Sum over i for a total of ~N²/2 increments of k.

    A[firstWhitePosition] = 'r';
    A[lastRedPosition] = 'w';
}

You must check whether A[firstWhitePosition] actually is 'w' and A[lastRedPosition] actually 'r'. If not, you're done. And your outer loop should check firstWhitePosition < lastRedPosition.

It is easier to see if you convert your outer loop to a while loop that runs until firstWhitePosition and lastRedPosition meet. It is clear that the two variables together just traverse the array once.

Just because the entire array gets traversed only once does not automatically make it O(n). The fact is, in the least optimal case (which is the definition of big-O), the entire array will actually get traversed twice, the second traversal happening inside the outer loop, making it O(n^2).

If you can guarantee that only r's and w's will be in the array, an O(n) approach would simply be to go through the array once, counting how many r's and w's there are, and then reconstructing the array yourself. This is actually 2 traversals making it O(2n) but conventionally those coefficients are dropped.

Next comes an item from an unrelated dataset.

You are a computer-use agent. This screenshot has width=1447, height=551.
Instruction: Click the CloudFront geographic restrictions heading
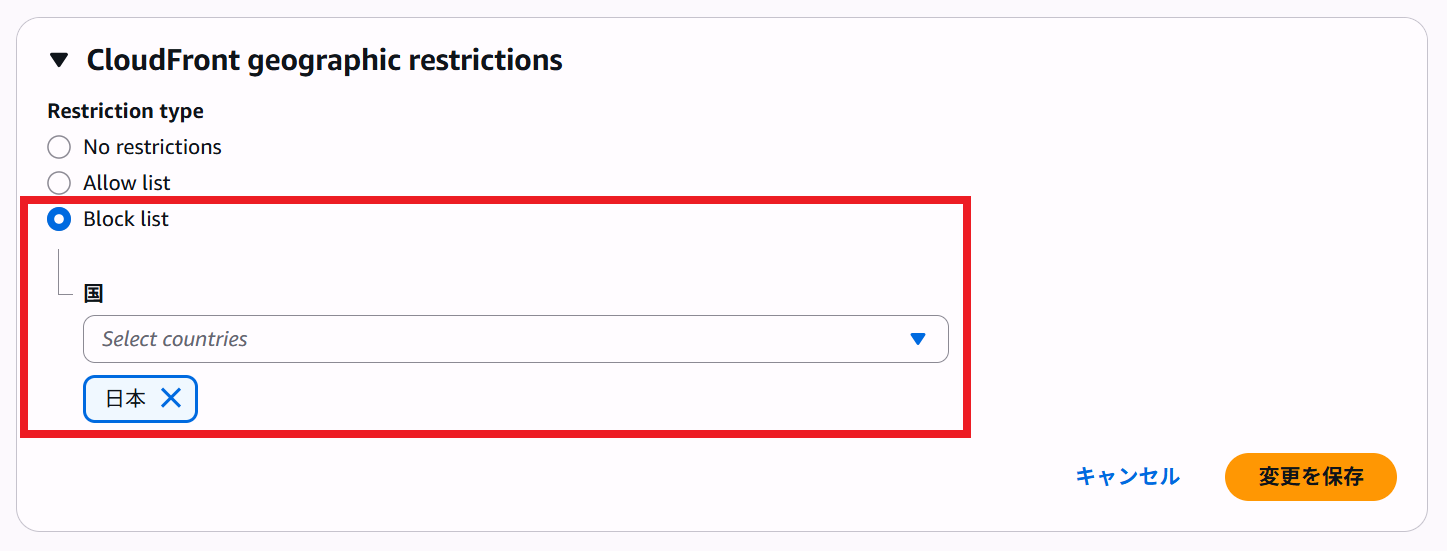coord(324,60)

Technically, this is O(N); however, from a performance standpoint it is O(2N) meaning that it is in the average case half as fast as could be. That's because your outer loop executes once per element, and your inner loops between them traverse every element, meaning there are twice as many iterations as elements.

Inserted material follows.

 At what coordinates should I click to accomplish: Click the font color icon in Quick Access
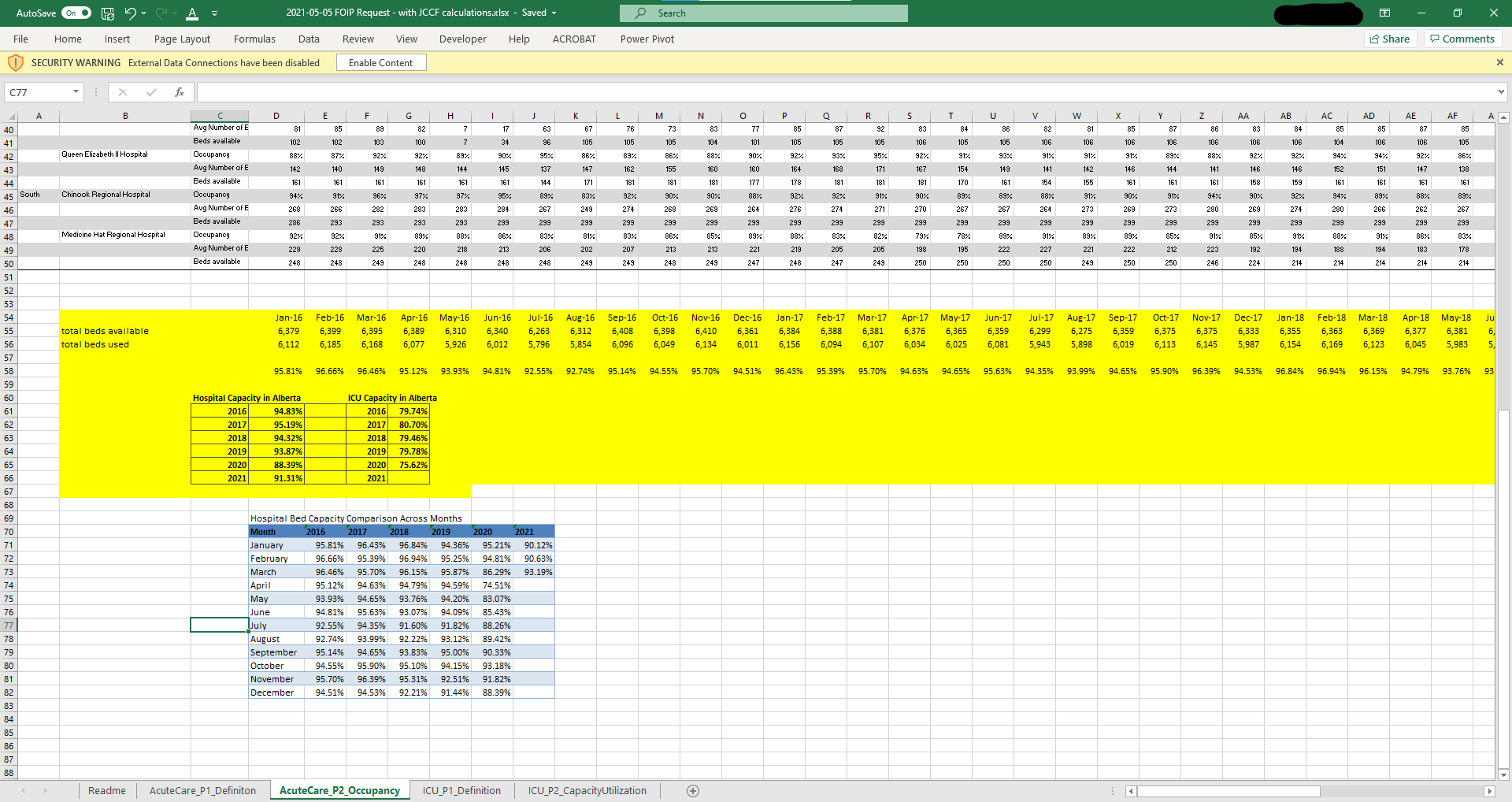pos(192,13)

You have the right idea, but what if, instead of the outer loop traversing every element, you stopped as soon as you "knew" that all the rs were to the left of all the ws?

To put it another way, you start by scanning from the right end of the array for an r (which should go on the left) and from the left for a w (which should go on the right). If the w is to the left of the w, you should swap them and continue; if, however, your "last r" index is to the left of your "first w" index, you are done and should terminate the entire function. Instead, your current implementation keeps looping (and swapping). This is the inefficiency. I would replace the outer for loop with a while loop as Henry suggests, with the terminating condition being that the last r is to the left of the first w.

  1. Go through the array once, count the number of 'r' and 'w', store them as numberR and numberW. Store the non 'r' and non 'w' characters in a StringBuffer called S2.

  2. Print numberR 'r's into a new StringBuffer S1. Append S2 to S1. Append numberW of 'w's to the S1.

  3. Get the character array from the StringBuffer.